July 24 (UPI) -- White House national security advisor John Bolton stressed the importance of trilateral cooperation among Seoul, Tokyo and Washington during meetings with top South Korean officials on Wednesday.
Bolton, who arrived in South Korea on Tuesday, met with his Korean counterpart Chung Eui-yong, as well as with Foreign Minister Kang Kyung-hwa and Defense Minister Jeong Kyeong-doo, Money Today reported.
Bolton discussed the tensions between South Korea and Japan, Russian trespassing in the Korean air defense zone, North Korea denuclearization, U.S.-South Korea cooperation in the Strait of Hormuz and military cost-sharing on the Korean Peninsula, according to the report.

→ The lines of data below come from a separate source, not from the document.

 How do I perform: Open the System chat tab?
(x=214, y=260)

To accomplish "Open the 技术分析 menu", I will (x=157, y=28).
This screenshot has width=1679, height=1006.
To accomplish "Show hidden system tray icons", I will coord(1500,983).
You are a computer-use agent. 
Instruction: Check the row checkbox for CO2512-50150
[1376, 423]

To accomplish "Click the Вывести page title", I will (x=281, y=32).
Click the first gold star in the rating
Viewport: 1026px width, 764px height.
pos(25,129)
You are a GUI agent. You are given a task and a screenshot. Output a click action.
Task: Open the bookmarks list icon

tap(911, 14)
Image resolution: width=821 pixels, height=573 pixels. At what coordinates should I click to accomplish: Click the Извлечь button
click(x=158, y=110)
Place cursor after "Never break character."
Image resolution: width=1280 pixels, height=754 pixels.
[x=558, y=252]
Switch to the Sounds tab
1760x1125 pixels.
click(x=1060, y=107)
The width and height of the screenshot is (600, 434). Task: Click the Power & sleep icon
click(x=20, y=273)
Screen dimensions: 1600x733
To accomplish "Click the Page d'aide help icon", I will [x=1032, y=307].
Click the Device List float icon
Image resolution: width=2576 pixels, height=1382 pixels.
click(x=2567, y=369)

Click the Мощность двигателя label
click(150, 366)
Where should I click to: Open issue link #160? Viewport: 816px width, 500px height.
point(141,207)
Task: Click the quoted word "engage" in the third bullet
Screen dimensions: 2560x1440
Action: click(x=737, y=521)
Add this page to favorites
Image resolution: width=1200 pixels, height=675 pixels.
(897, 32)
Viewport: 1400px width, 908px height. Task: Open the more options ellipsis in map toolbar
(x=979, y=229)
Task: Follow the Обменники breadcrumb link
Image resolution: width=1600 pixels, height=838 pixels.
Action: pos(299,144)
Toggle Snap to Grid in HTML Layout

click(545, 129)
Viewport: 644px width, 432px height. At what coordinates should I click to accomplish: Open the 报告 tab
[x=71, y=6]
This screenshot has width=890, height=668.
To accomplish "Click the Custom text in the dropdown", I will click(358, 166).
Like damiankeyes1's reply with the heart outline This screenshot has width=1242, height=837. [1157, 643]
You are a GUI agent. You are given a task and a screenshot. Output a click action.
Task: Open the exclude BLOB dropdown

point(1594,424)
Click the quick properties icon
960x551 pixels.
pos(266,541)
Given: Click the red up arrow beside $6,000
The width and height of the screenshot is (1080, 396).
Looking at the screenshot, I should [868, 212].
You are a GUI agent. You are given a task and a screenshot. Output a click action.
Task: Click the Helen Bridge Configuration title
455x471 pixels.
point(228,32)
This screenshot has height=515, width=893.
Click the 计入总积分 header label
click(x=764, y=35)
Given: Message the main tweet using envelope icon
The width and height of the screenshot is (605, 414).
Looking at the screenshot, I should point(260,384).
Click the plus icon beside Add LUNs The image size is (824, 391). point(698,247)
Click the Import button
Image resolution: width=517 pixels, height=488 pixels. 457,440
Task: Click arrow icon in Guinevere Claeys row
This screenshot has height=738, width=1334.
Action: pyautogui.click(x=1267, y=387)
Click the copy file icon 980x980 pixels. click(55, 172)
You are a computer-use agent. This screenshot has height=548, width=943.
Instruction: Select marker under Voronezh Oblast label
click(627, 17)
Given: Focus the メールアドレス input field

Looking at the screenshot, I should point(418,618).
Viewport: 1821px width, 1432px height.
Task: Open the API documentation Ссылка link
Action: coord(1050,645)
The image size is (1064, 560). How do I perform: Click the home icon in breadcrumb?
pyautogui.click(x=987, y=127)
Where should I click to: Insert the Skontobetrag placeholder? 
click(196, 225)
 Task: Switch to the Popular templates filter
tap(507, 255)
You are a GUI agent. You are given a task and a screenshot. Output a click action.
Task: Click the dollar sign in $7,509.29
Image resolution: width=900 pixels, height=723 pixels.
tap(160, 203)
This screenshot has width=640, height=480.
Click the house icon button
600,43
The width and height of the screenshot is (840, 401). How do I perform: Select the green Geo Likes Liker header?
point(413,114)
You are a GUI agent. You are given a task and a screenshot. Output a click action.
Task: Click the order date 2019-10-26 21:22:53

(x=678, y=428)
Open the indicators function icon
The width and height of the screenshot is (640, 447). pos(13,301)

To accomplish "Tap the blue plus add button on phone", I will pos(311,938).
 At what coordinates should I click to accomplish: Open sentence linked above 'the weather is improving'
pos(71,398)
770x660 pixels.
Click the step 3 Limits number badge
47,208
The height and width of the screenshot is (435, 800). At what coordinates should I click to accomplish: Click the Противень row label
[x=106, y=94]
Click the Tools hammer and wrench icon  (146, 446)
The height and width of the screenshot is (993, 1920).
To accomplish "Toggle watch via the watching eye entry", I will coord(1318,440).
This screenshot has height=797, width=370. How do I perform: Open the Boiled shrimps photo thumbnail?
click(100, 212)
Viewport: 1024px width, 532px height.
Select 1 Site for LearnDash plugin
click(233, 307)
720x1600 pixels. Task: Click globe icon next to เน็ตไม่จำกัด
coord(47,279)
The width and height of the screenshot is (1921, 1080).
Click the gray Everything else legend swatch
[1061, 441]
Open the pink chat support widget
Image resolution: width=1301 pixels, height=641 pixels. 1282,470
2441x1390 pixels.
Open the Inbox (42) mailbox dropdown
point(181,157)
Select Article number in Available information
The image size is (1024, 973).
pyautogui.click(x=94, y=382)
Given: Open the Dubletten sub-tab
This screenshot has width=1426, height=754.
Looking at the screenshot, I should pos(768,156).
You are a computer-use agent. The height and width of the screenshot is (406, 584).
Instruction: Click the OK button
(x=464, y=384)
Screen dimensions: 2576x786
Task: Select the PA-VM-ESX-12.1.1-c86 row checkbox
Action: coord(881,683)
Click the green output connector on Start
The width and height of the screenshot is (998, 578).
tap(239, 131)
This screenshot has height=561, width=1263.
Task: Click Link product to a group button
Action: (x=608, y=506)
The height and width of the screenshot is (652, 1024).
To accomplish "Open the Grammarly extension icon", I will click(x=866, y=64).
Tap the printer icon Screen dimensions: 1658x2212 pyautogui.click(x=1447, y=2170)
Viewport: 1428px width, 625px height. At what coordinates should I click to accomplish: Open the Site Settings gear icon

South Korea's presidential Blue House told reporters afterward the two sides "reaffirmed the U.S.-South Korea alliance is a mutually beneficial and comprehensive alliance that is at the core of peace and stability in the region beyond the Korean Peninsula."
Seoul also said the "South Korea-Japan conflict" due to "Japan's economic retaliation" were discussed in the context of strengthening the alliance.
Chung and Bolton discussed Russian intrusion into South Korea's air defense zone; Bolton said the two countries should be in close consultation during similar incidents, according to Money Today.
South Korea agreed to continue discussions on cooperating with the United States in the Strait of Hormuz, a commercial shipping channel.
On Tuesday, Japan had said it has no plan to deploy its self-defense force to the Middle East; U.S. President Donald Trump has previously said oil importers like Japan and China should defend their own ships in the Strait of Hormuz, rather than relying on U.S. military power to guard against attacks.
Bolton also met with a lawmaker of the main opposition conservatives in Seoul.
Na Kyung-won, a veteran lawmaker with the Liberty Korea Party, met with Bolton for 30 minutes, Yonhap reported Wednesday.
Na said she and Bolton are "on the same page" regarding national security.
Na and the Liberty Korea Party have been critical of President Moon Jae-in's pro-engagement policy with North Korea.